Thursday, January 22, 2009

Another Disconnect

Before forgetting, I have to mention the new toy two of our grandsons got from Uncle Dane and Aunt Leah for Christmas. Imagine a fully working spider slightly bigger than a softball and operated by remote control. The thing is, the legs move in a very authentic fashion that makes it more than a little "creepy". Congrats to the engineers, whatever country they come from, who put together this fun and (slightly) scary amusement.

And from the Department of Find-A-Need-and-Fill-It, we now have a product sure to be a hit - tattoo remover creme you apply yourself. It's supposed to do the job painlessly, but completely, wiping out (literally) the name of the former girlfriend and/or other youthful mistakes. Would it be found in drug stores by the sun block? Or would it only be where one goes for "all your tattoo needs"? I'm not sure.

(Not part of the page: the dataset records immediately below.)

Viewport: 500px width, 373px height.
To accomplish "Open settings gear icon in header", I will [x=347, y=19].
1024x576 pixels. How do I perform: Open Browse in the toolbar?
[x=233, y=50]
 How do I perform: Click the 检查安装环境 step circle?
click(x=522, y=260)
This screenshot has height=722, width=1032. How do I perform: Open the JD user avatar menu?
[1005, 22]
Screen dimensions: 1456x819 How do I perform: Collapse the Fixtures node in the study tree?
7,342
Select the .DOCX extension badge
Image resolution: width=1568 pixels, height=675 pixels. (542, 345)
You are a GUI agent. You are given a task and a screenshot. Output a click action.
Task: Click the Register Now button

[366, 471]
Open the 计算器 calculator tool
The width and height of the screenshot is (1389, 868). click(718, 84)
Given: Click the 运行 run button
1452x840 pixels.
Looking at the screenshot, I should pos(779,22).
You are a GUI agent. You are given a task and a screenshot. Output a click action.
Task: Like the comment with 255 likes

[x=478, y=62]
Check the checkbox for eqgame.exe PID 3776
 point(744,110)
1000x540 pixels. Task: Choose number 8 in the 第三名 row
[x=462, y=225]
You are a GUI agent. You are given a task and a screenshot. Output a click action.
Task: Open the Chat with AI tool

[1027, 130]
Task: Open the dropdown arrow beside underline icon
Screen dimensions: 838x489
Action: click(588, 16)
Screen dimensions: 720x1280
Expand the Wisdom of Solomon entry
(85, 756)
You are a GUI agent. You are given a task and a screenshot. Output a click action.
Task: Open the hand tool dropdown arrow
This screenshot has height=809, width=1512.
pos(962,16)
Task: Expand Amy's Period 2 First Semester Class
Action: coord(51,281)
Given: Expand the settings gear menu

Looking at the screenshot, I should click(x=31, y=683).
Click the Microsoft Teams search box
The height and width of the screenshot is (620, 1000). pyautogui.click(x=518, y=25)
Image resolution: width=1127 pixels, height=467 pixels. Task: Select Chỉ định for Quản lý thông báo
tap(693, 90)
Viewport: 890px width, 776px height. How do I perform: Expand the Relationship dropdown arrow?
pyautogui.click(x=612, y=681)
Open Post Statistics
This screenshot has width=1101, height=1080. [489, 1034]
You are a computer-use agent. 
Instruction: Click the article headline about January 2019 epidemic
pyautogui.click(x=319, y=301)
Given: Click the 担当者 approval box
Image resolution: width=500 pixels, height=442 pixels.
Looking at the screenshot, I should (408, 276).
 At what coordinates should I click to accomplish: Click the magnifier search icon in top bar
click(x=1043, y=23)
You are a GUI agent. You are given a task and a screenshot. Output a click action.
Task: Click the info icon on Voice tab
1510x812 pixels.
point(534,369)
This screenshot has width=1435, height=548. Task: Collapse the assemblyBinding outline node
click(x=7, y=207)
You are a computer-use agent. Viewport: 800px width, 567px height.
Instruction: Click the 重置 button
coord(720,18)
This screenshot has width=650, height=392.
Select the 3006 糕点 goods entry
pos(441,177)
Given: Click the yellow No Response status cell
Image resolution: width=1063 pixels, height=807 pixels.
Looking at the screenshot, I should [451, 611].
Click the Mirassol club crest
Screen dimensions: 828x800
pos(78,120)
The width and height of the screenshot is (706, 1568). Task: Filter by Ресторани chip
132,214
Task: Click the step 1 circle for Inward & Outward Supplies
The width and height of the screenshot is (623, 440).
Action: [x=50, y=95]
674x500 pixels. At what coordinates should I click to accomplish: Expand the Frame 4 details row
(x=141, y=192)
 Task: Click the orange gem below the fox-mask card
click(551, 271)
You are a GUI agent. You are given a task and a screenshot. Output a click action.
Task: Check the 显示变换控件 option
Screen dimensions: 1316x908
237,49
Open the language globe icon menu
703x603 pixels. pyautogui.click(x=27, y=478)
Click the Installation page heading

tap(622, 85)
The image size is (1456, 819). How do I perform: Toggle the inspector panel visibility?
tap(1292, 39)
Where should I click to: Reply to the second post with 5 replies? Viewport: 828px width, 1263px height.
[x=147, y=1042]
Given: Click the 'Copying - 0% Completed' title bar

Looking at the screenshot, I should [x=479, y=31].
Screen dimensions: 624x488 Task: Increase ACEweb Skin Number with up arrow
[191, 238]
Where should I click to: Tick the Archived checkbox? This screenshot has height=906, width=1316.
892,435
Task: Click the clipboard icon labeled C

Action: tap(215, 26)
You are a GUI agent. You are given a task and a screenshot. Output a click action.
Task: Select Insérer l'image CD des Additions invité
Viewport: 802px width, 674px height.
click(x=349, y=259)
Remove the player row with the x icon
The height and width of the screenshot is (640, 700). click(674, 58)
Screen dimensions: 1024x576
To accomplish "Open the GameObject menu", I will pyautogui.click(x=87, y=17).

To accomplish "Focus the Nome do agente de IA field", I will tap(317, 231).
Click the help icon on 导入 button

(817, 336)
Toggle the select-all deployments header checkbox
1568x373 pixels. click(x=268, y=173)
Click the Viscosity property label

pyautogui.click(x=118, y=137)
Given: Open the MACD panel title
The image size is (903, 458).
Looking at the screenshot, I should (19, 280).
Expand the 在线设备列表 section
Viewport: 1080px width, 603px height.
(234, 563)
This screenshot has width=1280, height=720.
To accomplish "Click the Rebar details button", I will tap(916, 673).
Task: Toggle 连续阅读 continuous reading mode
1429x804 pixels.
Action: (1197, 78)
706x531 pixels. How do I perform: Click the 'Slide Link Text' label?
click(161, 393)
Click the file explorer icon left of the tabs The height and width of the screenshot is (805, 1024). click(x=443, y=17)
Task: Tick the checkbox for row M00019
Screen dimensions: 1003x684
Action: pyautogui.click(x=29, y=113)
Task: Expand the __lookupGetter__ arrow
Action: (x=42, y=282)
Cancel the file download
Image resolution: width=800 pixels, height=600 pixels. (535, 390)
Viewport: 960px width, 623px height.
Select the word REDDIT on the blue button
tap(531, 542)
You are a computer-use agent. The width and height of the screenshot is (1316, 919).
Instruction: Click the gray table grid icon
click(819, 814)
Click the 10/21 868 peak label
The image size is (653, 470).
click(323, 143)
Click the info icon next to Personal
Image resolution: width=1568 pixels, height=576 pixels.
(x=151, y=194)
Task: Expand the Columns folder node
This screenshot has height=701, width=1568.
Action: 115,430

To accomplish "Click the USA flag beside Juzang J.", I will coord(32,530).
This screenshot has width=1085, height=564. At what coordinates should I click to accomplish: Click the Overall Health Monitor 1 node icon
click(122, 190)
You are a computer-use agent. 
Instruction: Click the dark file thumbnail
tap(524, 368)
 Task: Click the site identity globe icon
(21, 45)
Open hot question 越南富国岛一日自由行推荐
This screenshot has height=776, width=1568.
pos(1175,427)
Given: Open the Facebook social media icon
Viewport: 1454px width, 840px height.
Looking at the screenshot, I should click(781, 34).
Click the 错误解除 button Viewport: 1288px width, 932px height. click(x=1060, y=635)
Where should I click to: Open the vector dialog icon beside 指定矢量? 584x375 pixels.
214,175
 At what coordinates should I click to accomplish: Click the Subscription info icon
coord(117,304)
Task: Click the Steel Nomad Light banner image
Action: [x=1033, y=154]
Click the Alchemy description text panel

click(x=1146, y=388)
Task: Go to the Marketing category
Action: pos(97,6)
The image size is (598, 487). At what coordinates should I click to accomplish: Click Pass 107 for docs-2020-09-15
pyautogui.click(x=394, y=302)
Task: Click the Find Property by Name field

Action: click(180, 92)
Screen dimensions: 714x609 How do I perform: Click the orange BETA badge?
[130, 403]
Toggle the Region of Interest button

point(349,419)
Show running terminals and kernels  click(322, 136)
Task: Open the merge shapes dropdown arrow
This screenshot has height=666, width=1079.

I suppose everyone with the least desire to saw the Inauguration. It's too important to have ignored, though no doubt lots of people did just that. I've been wondering, however, what I could possibly write about the big event that hasn't already been in print somewhere a hundred times or more.
Then I noticed something from the center of news on all things Mormon, the Deseret News. Is it hard to imagine a newspaper that prints all the usual items, but functions as a subsidiary of a church? That's what the DN is, dating back to the 1850's. They use plenty of AP material and so forth, but the DN is the original source for all things pertaining to the Church, now 13 million strong in 150 or so nations.
Two of the Church's highest officials represented The Latter Day Saints at the Inauguration. Their names aren't important, but one is, I believe, still a citizen of his native Germany and speaks english with an accent much less pronounced than either Governor Schwarzenegger or Henry Kissinger. The two men sat through the frigid ceremony and other events aimed at religious leaders, and said that they had been quite moved by the ceremony, One said that church memebers should join in praying for the success of President Obama. Of course, Church leaders are always careful in their choice of words, and everyone understood that the good wishes were expressed in the most general terms - peace on earth, a healthy economy with full employment, etc. Nothing specific was mentioned, as one might have expected, but all good will is welcome, right?
But here's the disconnect mentioned in the title. The Church also owns a Salt Lake City radio station that dates back to the industry's beginnings in the 1020's. It's pretty well known as the home of the Mormon Tabernacle Choir's weekly broadcasts, and can sometimes be heard in an area the size of Mongolia.
This station has followed the path of other big-wattage AM radio stations, choosing to earn a profit mainly through the broadcast of college sports and...conservative talk, including the Grand Dragon of Righteous Right Wing Radio, Rush Limbausgh. We don't get the station, so I'm not sure who else gets a turn at theis station's audience, but there must be upwards of 50 hours a week or more given over to some sometimes mean-spirited material that helps the state of Utah stay solidly Republican. It goes without saying that the next nice thing said on these stations about President Obama will also be the first nice thing.
Church leaders almost never say anything partisan in regards to political issues, so who knows how they really feel about the new administration? They aren't saying, but there are plenty of others out there who would happily put the most anti-Democratic spin possible on every current event from presidential lapel pins to the breed of the Obama family dog, combining the sacred and secular in what can be frightening ways. I'm inclined to think that it's the everyday AM radio message pounded into the average Utahan that will prevail in his mind when the words of vague praise and encouagement uttered this week are long forgotten.